• Exercise requirements
Report the count, and only the count, of lines in the records that include the word "remote".

Saved entries
■ ■ ■ ■ ■

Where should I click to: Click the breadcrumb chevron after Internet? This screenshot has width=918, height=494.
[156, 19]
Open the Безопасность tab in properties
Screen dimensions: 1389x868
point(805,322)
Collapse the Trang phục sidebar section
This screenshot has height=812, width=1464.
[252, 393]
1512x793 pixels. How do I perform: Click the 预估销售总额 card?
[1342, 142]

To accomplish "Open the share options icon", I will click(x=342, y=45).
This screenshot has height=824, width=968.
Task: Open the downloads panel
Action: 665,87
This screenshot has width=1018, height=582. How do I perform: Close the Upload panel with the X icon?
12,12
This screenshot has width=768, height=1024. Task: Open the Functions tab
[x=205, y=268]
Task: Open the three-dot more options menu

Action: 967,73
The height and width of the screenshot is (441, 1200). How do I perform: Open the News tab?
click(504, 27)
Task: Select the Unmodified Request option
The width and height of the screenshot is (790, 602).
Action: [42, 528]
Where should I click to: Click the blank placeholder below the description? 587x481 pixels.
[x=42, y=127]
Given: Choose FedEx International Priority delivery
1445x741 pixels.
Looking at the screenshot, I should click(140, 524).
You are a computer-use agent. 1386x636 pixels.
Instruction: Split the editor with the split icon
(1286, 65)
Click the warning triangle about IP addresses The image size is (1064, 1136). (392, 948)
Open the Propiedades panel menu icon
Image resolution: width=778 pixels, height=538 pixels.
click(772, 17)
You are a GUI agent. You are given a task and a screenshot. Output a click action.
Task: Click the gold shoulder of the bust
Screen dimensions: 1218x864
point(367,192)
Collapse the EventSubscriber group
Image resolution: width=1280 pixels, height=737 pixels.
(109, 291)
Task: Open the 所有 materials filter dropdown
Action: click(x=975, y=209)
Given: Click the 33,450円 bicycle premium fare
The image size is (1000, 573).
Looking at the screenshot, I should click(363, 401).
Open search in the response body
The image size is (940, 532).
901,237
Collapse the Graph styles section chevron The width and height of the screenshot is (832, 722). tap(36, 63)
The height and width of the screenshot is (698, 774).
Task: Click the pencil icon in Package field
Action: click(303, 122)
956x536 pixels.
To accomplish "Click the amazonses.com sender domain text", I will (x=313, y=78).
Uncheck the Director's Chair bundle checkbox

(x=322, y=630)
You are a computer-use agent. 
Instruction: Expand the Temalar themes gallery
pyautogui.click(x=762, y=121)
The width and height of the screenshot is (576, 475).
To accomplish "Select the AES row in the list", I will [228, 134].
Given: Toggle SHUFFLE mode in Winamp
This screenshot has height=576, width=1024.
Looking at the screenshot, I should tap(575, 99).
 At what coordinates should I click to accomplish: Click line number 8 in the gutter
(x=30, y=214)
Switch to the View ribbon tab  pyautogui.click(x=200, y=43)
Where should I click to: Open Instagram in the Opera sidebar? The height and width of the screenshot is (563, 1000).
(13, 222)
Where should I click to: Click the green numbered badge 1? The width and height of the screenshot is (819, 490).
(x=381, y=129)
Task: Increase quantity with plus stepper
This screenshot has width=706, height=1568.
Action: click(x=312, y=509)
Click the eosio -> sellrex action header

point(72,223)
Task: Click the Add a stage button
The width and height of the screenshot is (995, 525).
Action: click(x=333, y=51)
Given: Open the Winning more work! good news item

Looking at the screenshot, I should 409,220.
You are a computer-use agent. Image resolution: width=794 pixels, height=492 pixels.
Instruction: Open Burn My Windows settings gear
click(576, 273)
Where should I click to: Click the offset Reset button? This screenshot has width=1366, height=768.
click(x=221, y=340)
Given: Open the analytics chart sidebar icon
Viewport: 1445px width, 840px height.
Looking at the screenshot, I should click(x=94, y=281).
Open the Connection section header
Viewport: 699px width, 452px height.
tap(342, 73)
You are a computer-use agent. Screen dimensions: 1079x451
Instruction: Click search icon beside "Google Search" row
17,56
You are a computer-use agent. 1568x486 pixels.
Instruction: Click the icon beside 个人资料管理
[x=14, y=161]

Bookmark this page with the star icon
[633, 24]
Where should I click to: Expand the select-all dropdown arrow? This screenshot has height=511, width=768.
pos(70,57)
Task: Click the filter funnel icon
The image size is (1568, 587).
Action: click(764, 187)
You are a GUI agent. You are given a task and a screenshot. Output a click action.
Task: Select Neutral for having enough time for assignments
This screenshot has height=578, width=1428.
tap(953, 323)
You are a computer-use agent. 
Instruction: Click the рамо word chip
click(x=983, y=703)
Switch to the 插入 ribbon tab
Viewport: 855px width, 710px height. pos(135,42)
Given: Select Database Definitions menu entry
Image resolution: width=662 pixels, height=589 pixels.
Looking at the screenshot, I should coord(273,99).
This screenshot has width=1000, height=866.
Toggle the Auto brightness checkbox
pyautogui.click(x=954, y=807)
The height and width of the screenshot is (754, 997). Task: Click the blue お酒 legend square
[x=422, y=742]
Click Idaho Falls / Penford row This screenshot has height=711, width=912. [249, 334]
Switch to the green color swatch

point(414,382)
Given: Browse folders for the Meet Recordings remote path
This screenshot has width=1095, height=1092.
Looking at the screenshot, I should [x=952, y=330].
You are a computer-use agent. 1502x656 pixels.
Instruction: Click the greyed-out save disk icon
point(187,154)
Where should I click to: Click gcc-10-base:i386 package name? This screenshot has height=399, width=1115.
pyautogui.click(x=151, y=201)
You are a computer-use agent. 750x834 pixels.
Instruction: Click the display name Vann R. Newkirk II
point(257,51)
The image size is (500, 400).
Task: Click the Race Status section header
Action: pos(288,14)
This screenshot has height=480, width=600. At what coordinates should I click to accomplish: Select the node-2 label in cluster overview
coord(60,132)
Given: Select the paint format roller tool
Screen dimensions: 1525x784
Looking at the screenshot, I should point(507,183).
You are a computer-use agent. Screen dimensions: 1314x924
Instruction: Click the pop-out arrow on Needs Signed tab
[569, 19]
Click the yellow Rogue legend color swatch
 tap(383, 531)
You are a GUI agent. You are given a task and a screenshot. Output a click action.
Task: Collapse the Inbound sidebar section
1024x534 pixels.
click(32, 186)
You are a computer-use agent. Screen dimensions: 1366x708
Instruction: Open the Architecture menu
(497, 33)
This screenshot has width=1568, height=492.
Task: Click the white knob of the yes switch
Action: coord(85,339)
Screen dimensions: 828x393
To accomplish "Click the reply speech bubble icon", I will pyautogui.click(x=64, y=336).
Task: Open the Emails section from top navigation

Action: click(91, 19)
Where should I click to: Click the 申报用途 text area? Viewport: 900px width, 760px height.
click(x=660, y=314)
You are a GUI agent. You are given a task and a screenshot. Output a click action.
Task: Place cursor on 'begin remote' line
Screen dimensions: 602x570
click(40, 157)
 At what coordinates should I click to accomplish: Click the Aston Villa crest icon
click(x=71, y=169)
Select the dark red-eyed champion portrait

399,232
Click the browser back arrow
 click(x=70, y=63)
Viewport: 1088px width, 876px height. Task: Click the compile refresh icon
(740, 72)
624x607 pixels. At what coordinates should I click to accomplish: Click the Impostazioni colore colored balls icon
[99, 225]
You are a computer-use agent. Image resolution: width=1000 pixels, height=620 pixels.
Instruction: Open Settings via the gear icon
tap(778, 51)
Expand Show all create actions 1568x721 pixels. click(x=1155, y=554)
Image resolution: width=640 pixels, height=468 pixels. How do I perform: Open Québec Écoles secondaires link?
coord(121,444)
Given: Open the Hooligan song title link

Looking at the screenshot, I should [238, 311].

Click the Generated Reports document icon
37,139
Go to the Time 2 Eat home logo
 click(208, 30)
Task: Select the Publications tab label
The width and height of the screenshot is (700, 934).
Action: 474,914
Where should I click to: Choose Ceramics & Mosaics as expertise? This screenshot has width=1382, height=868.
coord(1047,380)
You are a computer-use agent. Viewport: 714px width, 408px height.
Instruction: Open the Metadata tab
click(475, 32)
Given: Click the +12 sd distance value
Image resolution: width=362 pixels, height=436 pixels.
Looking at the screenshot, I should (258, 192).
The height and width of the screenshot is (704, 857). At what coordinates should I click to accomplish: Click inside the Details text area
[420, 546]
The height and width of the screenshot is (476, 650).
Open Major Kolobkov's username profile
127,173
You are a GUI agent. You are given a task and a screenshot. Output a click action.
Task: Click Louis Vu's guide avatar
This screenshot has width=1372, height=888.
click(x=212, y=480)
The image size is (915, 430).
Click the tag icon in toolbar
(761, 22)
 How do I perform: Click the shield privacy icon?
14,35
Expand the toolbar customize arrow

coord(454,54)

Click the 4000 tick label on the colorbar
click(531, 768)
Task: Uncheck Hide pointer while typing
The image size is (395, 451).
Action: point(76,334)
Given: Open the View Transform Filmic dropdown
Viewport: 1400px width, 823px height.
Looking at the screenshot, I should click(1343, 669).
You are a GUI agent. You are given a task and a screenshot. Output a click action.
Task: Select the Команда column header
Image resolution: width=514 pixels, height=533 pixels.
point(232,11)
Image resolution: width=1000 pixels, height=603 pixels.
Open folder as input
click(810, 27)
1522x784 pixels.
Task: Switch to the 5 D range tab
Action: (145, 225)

■ ■ ■ ■ ■

• Task response
2